Closed jdhoffa closed 4 years ago
Good point @jdhoffa,
The output has non-NA values towards the right of the tibble, but those values belong to new columns and all old columns coming from the input loanbook are full of NA
.
I'll identify where exactly the loanbook columns are joined back but I suspect the ultimate fix will need your help. I wrote code around your work, mostly without stopping to reflect if the overall process is the best way to achieve our goal -- and I suspect we are moving around and renaming columns more than strictly necessary.
I think one way to go about cleaning our mess is to meet live, fire the debugger and step into each function together, trying to explain to each other what we are doing and why. The goal would be not to fix stuff on the fly but to create lots of tiny actionable issues, assign them to one of us, then work on them independently.
What do you think?
suppressPackageStartupMessages(
library(dplyr)
)
library(r2dii.dataraw)
#> Loading required package: r2dii.utils
library(r2dii.match)
match_name(loanbook_demo, ald_demo) %>%
select_if(.predicate = ~ !all(is.na(.x)))
#> # A tibble: 1,350 x 10
#> id level sector sector_ald name name_ald alias alias_ald score source
#> <chr> <chr> <chr> <chr> <chr> <chr> <chr> <chr> <dbl> <chr>
#> 1 UP23 ultima… automo… automotive Aston… aston m… asto… astonmar… 1 loanb…
#> 2 UP23 direct… automo… automotive <NA> aston m… asto… astonmar… 1 loanb…
#> 3 UP23 interm… automo… automotive <NA> aston m… asto… astonmar… 1 loanb…

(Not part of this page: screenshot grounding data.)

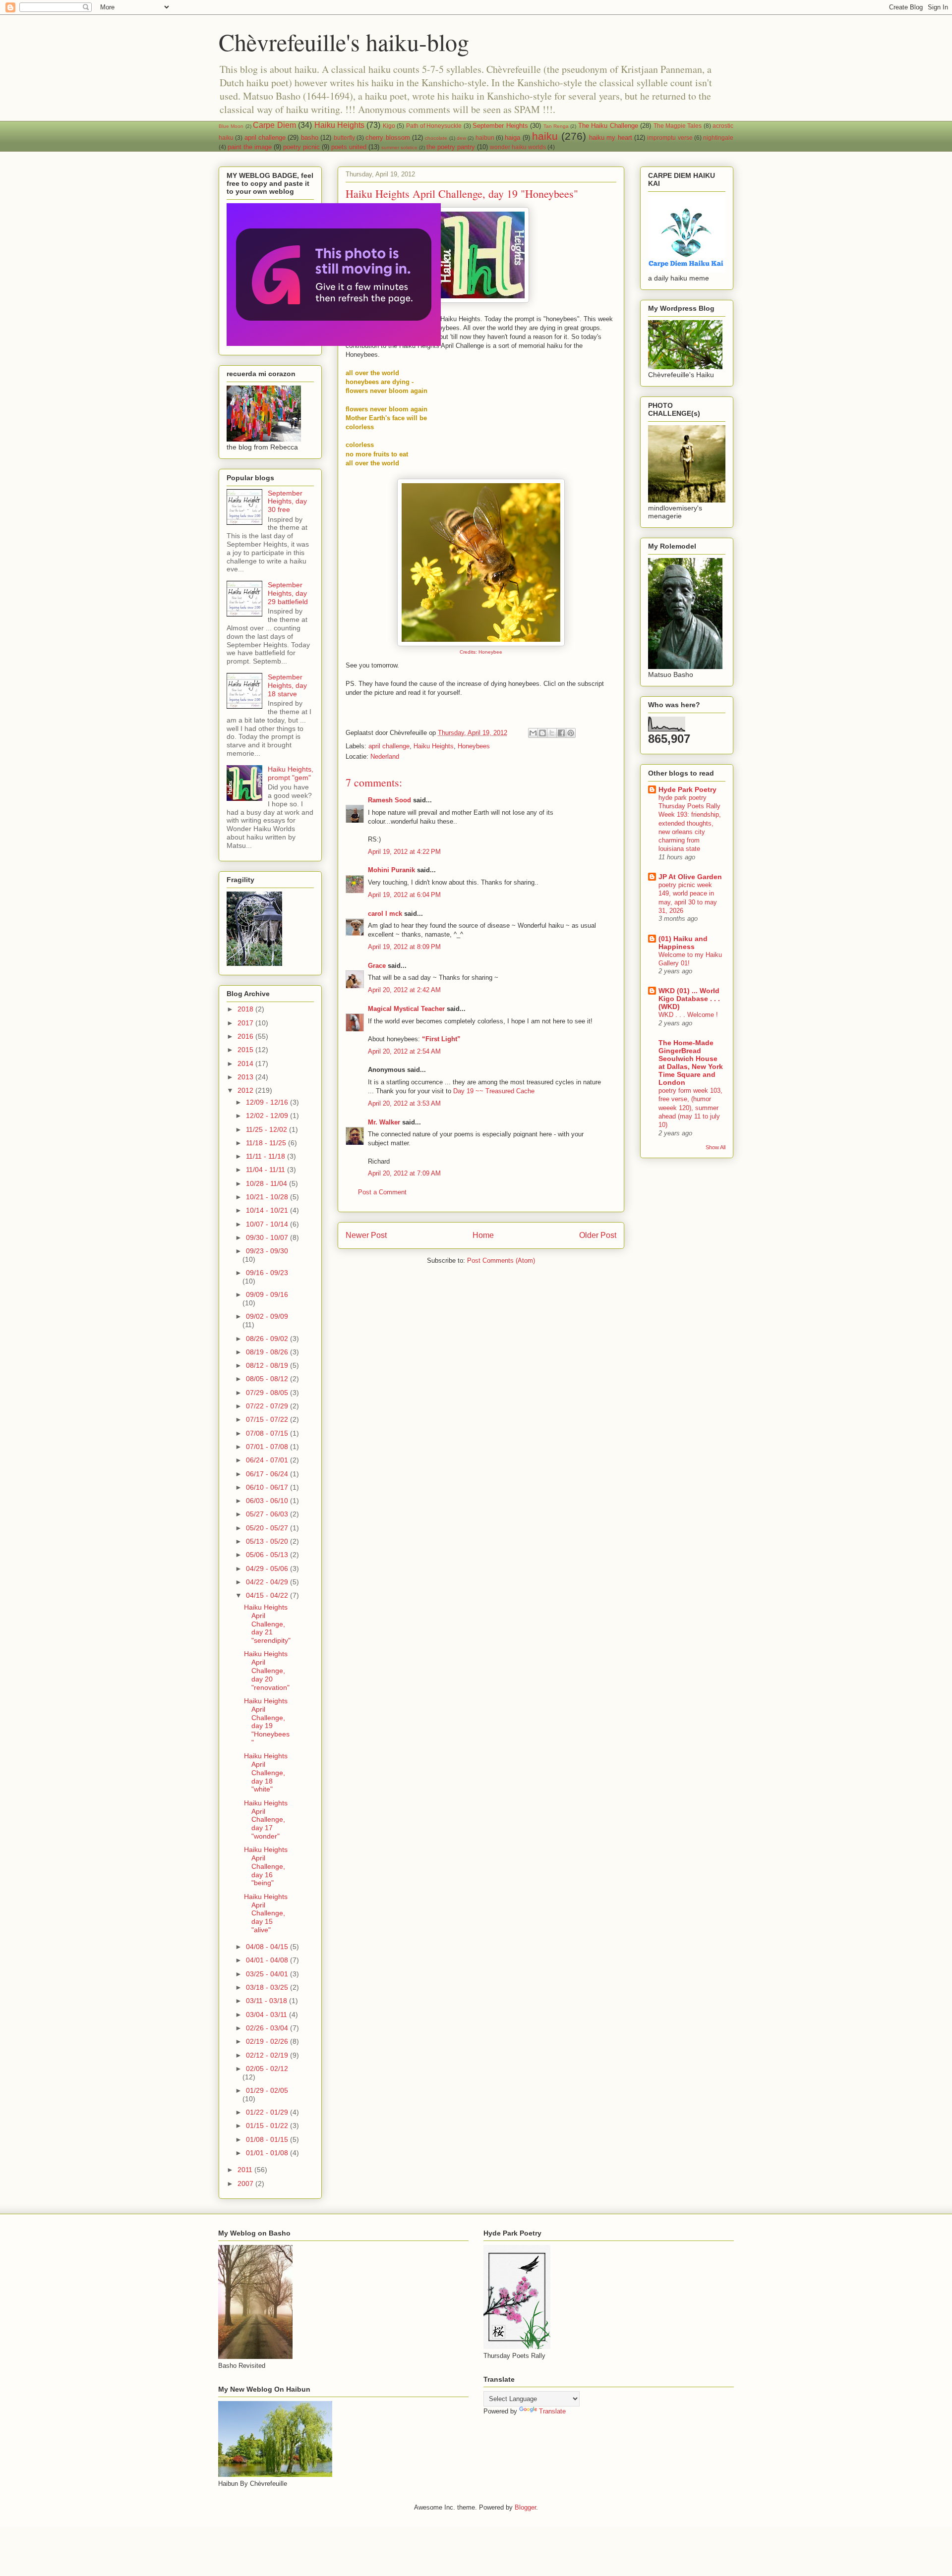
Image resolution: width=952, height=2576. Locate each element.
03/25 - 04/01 (268, 1974)
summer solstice (399, 147)
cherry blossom (387, 137)
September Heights (500, 125)
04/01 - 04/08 (268, 1960)
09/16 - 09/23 (267, 1273)
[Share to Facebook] (561, 733)
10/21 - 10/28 (268, 1197)
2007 (246, 2183)
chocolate (436, 138)
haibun (485, 137)
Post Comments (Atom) (501, 1260)
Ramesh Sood (389, 800)
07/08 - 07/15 (268, 1433)
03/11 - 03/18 (267, 2001)
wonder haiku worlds (518, 147)
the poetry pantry (450, 147)
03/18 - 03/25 (268, 1987)
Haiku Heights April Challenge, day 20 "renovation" (267, 1670)
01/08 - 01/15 (268, 2139)
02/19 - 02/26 (268, 2041)
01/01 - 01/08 (268, 2153)
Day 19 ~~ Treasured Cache (494, 1091)
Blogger (525, 2507)
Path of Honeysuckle (434, 125)
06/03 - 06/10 (268, 1501)
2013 (246, 1077)
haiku (545, 136)
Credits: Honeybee (481, 652)
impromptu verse (669, 137)
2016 (246, 1036)
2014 (246, 1063)
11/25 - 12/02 (267, 1129)
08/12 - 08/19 (268, 1365)
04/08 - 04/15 (268, 1947)
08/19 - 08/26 (268, 1352)
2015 (246, 1050)
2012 (246, 1090)
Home (483, 1235)
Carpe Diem (274, 125)
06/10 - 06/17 (268, 1487)
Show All (715, 1147)
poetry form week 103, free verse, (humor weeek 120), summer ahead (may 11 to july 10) (690, 1107)
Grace (377, 965)
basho (309, 137)
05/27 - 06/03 (268, 1514)
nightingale (718, 137)
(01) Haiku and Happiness (683, 943)
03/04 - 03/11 (267, 2014)
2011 (246, 2170)
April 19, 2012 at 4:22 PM (404, 851)
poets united (348, 147)
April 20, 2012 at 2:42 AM (404, 990)
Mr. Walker (384, 1122)
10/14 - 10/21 (268, 1210)
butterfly (344, 137)
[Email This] (533, 733)
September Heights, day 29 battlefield (288, 593)
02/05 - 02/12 (267, 2068)
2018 (246, 1009)
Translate (552, 2411)
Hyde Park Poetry (687, 789)
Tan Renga (556, 126)
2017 (246, 1023)
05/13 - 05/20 (268, 1541)
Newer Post (366, 1235)
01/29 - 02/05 (267, 2090)
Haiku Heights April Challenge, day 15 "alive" (266, 1913)
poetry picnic (301, 147)
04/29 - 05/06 (268, 1568)
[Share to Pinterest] (571, 733)
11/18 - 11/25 (267, 1143)
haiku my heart (610, 137)
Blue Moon (231, 126)
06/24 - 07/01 (268, 1460)
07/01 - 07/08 (268, 1447)
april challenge (265, 137)
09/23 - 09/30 (267, 1251)
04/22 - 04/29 (268, 1582)
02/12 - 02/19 (268, 2055)
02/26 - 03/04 (268, 2028)
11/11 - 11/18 (266, 1156)
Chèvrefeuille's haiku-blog (344, 41)
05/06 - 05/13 (268, 1555)
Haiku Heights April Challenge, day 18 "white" (266, 1772)
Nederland (384, 756)
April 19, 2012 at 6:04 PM (404, 894)
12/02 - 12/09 (268, 1116)
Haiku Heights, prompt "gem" (290, 773)
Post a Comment (382, 1192)
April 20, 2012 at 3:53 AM (404, 1103)
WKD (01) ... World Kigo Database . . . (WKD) (689, 998)
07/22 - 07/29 (268, 1406)
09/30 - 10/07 (268, 1237)
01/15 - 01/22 (268, 2125)
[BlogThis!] (542, 733)
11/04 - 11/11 (266, 1170)
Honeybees (474, 746)
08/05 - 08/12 (268, 1379)
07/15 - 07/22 (268, 1419)
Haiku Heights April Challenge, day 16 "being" (266, 1866)
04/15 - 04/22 (268, 1595)
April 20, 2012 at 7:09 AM (404, 1173)
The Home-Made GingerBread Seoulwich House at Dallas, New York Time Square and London (690, 1062)
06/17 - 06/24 (268, 1474)
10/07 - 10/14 (268, 1224)
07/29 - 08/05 (268, 1393)
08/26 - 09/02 (268, 1339)
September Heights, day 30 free (287, 501)
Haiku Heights (339, 125)
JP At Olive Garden (690, 877)
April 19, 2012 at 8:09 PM (404, 947)
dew (461, 138)
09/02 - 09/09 (267, 1316)
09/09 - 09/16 (267, 1294)
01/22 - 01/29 (268, 2112)
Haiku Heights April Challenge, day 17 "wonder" (266, 1819)
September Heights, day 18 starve (287, 685)
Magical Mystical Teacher (406, 1008)
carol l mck (385, 913)
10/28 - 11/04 (267, 1183)
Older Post (597, 1235)
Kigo (389, 125)
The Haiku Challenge (608, 125)
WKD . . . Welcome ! (688, 1014)
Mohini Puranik (391, 870)
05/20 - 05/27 (268, 1528)
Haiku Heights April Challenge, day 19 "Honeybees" (267, 1721)
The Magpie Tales (678, 125)
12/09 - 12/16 (268, 1102)
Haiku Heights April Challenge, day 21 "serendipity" (267, 1623)
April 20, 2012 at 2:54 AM (404, 1051)
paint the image (250, 147)
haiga (512, 137)
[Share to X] (552, 733)
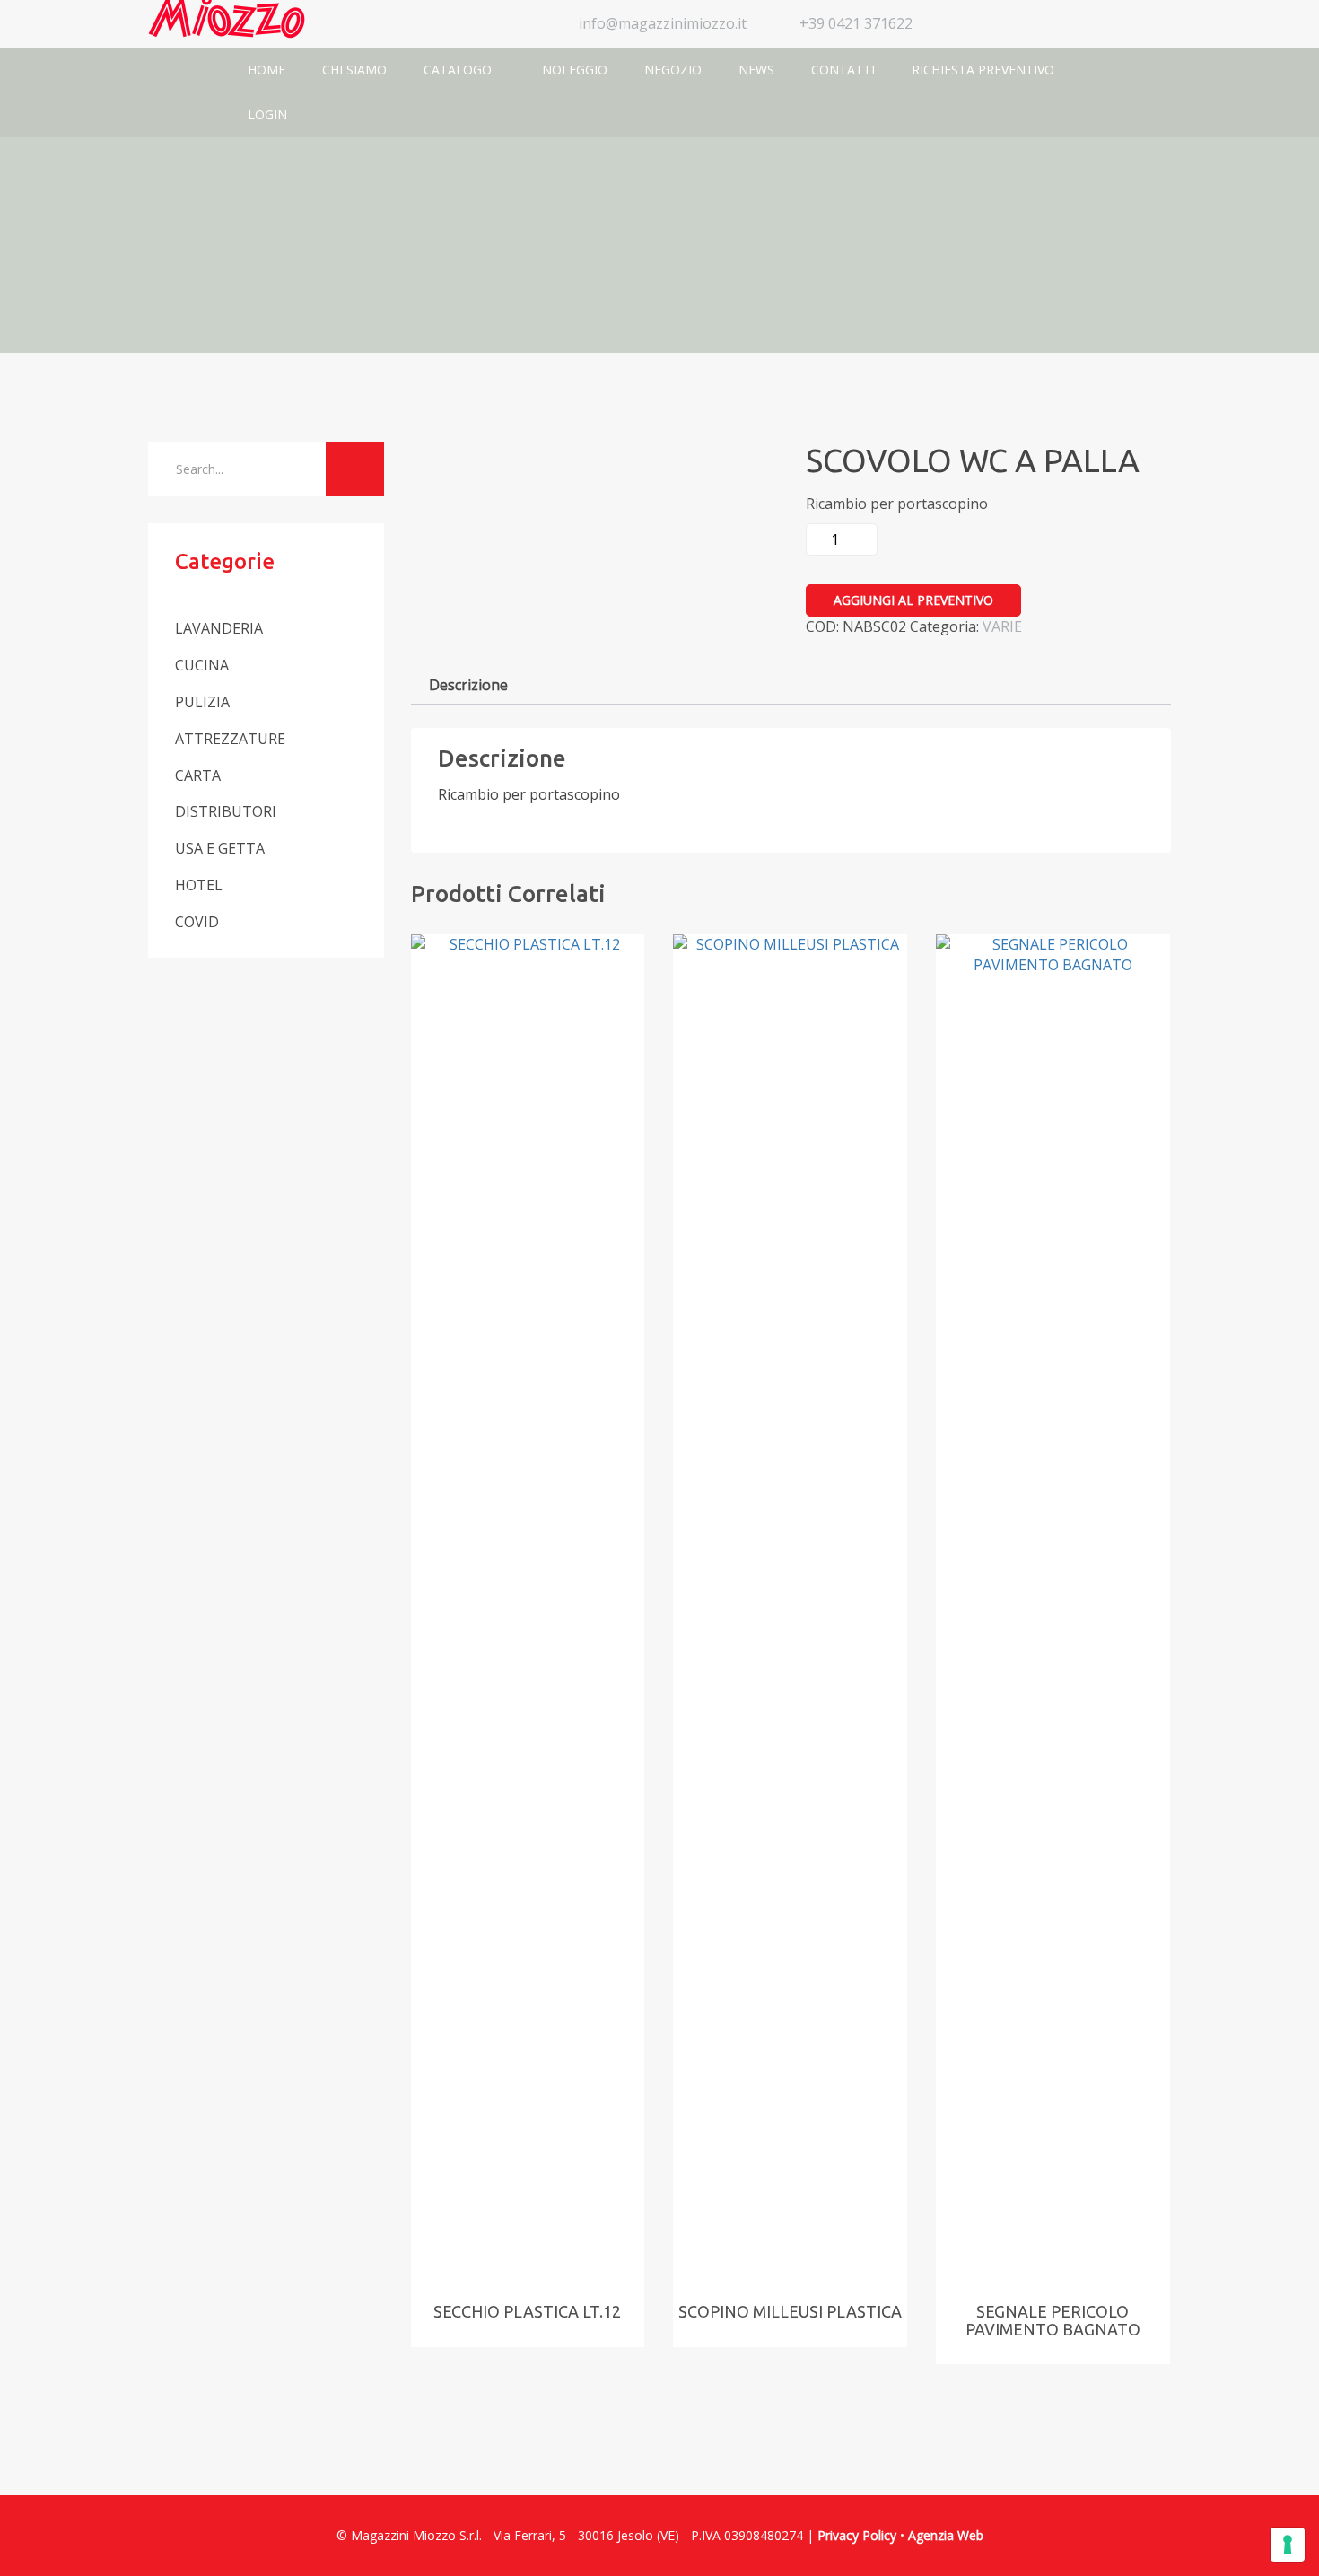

#> 4 UP25 ultima… automo… automotive Avtoz… avtozaz avto… avtozaz 1 loanb…
#> 5 UP25 direct… automo… automotive <NA> avtozaz avto… avtozaz 1 loanb…
#> 6 UP25 interm… automo… automotive <NA> avtozaz avto… avtozaz 1 loanb…
#> 7 UP36 ultima… automo… automotive Bogdan bogdan bogd… bogdan 1 loanb…
#> 8 UP36 direct… automo… automotive <NA> bogdan bogd… bogdan 1 loanb…
#> 9 UP36 interm… automo… automotive <NA> bogdan bogd… bogdan 1 loanb…
#> 10 UP52 ultima… automo… automotive Ch Au… ch auto chau… chauto 1 loanb…
#> # … with 1,340 more rows
# Notice "!"
match_name(loanbook_demo, ald_demo) %>%
select_if(.predicate = ~ all(is.na(.x)))
#> # A tibble: 1,350 x 16
#> id_loan id_direct_loant… id_intermediate… id_ultimate_par… loan_size_outst…
#> <chr> <chr> <chr> <chr> <dbl>
#> 1 <NA> <NA> <NA> <NA> NA
#> 2 <NA> <NA> <NA> <NA> NA
#> 3 <NA> <NA> <NA> <NA> NA
#> 4 <NA> <NA> <NA> <NA> NA
#> 5 <NA> <NA> <NA> <NA> NA
#> 6 <NA> <NA> <NA> <NA> NA
#> 7 <NA> <NA> <NA> <NA> NA
#> 8 <NA> <NA> <NA> <NA> NA
#> 9 <NA> <NA> <NA> <NA> NA
#> 10 <NA> <NA> <NA> <NA> NA
#> # … with 1,340 more rows, and 11 more variables:
#> # loan_size_outstanding_currency <chr>, loan_size_credit_limit <dbl>,
#> # loan_size_credit_limit_currency <chr>, sector_classification_system <chr>,
#> # sector_classification_input_type <chr>,
#> # sector_classification_direct_loantaker <dbl>, fi_type <chr>,
#> # flag_project_finance_loan <chr>, name_project <lgl>,
#> # lei_direct_loantaker <lgl>, isin_direct_loantaker <lgl>
Created on 2020-01-08 by the reprex package (v0.3.0.9001)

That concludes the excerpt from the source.